方法:COVID-19和包括心肌炎在内的CVD的汇总数据,心力衰竭(HF),急性心肌梗死(AMI),心律失常和静脉血栓栓塞(VTE)来自IEUOpenGWAS项目,一项公开的全基因组关联研究(GWAS)。单核苷酸多态性(SNP)用作工具变量。进行了五种互补的MR方法,包括逆方差加权(IVW),MR-Egger,加权中位数,加权模式和简单模式方法。IVW方法被认为是主要方法。此外,敏感性分析,包括Cochran的Q测试,MR-Egger截距测试,和遗漏分析,进行了评估结果的稳健性。
结果:根据IVW结果,我们的MR研究表明,遗传预测的COVID-19与CVDs的风险无因果关系[心肌炎:比值比(OR)=1.407,95%置信区间(CI)=0.761-2.602,p值=0.277;HF:OR=1.180,95%CI=0.980-1.420,p值=0.080;AMI:OR=1.002%0.994%OR=1.00132,pCI=0.9补充MR方法显示相似的结果。
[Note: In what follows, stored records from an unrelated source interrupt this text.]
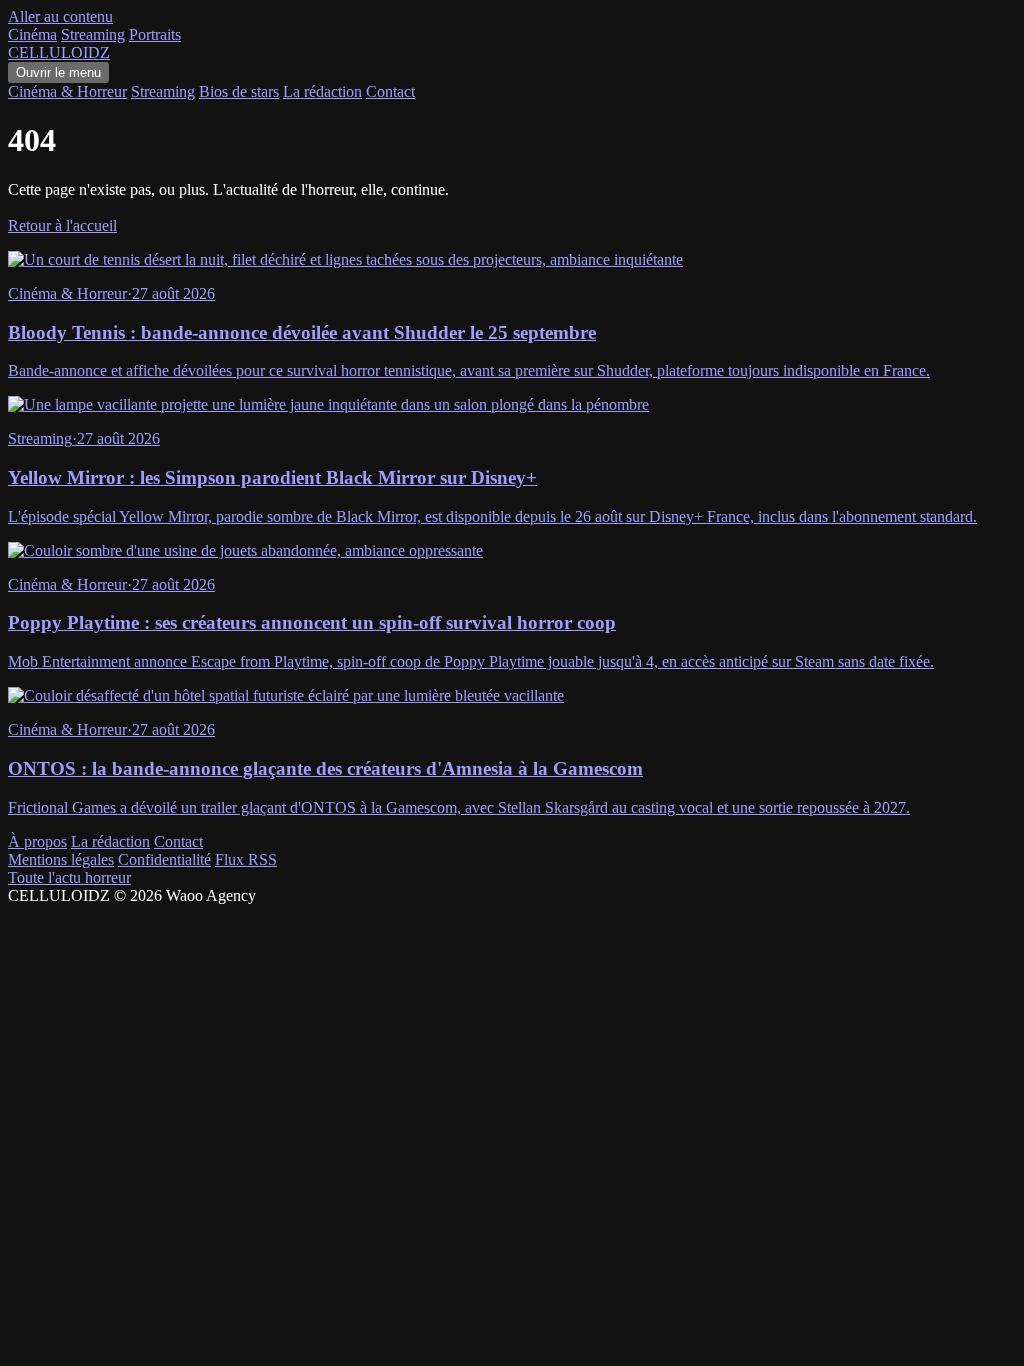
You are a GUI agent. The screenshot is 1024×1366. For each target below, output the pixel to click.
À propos (37, 841)
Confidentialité (164, 859)
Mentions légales (61, 859)
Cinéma (32, 34)
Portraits (155, 34)
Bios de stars (239, 91)
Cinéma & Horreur (67, 91)
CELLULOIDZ (59, 52)
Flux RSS (246, 859)
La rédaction (322, 91)
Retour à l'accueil (62, 225)
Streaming (93, 34)
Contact (390, 91)
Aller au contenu (60, 16)
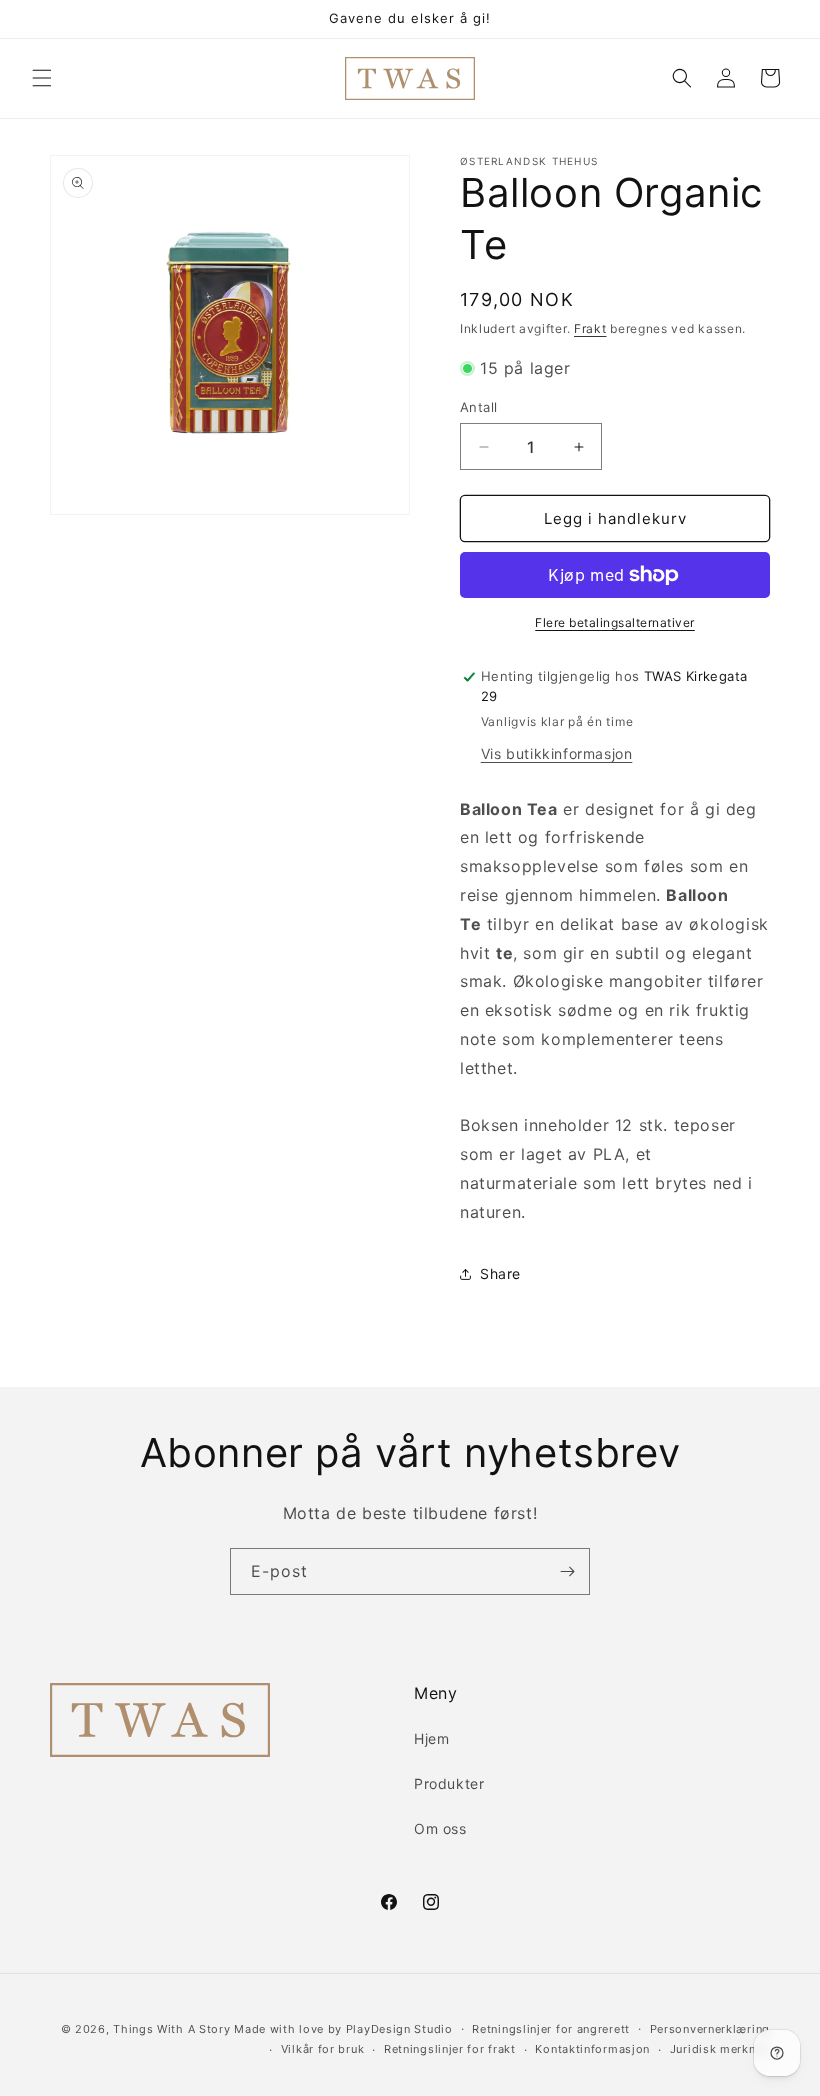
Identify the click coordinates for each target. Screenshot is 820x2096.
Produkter (449, 1783)
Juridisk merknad (720, 2049)
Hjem (431, 1738)
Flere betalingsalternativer (615, 622)
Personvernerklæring (710, 2029)
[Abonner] (567, 1571)
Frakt (590, 328)
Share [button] (500, 1273)
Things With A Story (171, 2029)
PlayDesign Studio (399, 2029)
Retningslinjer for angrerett (551, 2029)
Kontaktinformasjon (592, 2049)
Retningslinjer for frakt (450, 2049)
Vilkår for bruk (323, 2049)
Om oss (440, 1828)
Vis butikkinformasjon (557, 753)
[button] (42, 78)
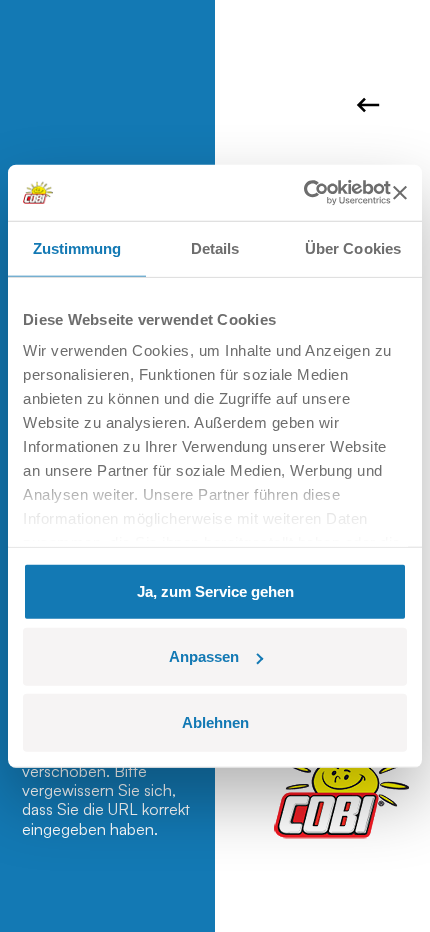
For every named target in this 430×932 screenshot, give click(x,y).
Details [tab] (215, 247)
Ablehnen (215, 721)
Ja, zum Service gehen (215, 590)
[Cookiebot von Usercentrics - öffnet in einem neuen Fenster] (303, 193)
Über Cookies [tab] (353, 247)
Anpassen (204, 656)
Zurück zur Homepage (371, 105)
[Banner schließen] (400, 193)
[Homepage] (341, 788)
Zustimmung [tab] (77, 247)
敏感性分析表明,因果估计是稳健的。
结论:这项双样本MR分析没有提供足够的证据证明COVID-19与急性CVD风险之间存在因果关系,这可能为预防COVID-19患者急性CVD提供新的见解。
方法:COVID-19和包括心肌炎在内的CVD的汇总数据,心力衰竭(HF),急性心肌梗死(AMI),心律失常和静脉血栓栓塞(VTE)来自IEUOpenGWAS项目,一项公开的全基因组关联研究(GWAS)。单核苷酸多态性(SNP)用作工具变量。进行了五种互补的MR方法,包括逆方差加权(IVW),MR-Egger,加权中位数,加权模式和简单模式方法。IVW方法被认为是主要方法。此外,敏感性分析,包括Cochran的Q测试,MR-Egger截距测试,和遗漏分析,进行了评估结果的稳健性。
结果:根据IVW结果,我们的MR研究表明,遗传预测的COVID-19与CVDs的风险无因果关系[心肌炎:比值比(OR)=1.407,95%置信区间(CI)=0.761-2.602,p值=0.277;HF:OR=1.180,95%CI=0.980-1.420,p值=0.080;AMI:OR=1.002%0.994%OR=1.00132,pCI=0.9补充MR方法显示相似的结果。敏感性分析表明,因果估计是稳健的。
结论:这项双样本MR分析没有提供足够的证据证明COVID-19与急性CVD风险之间存在因果关系,这可能为预防COVID-19患者急性CVD提供新的见解。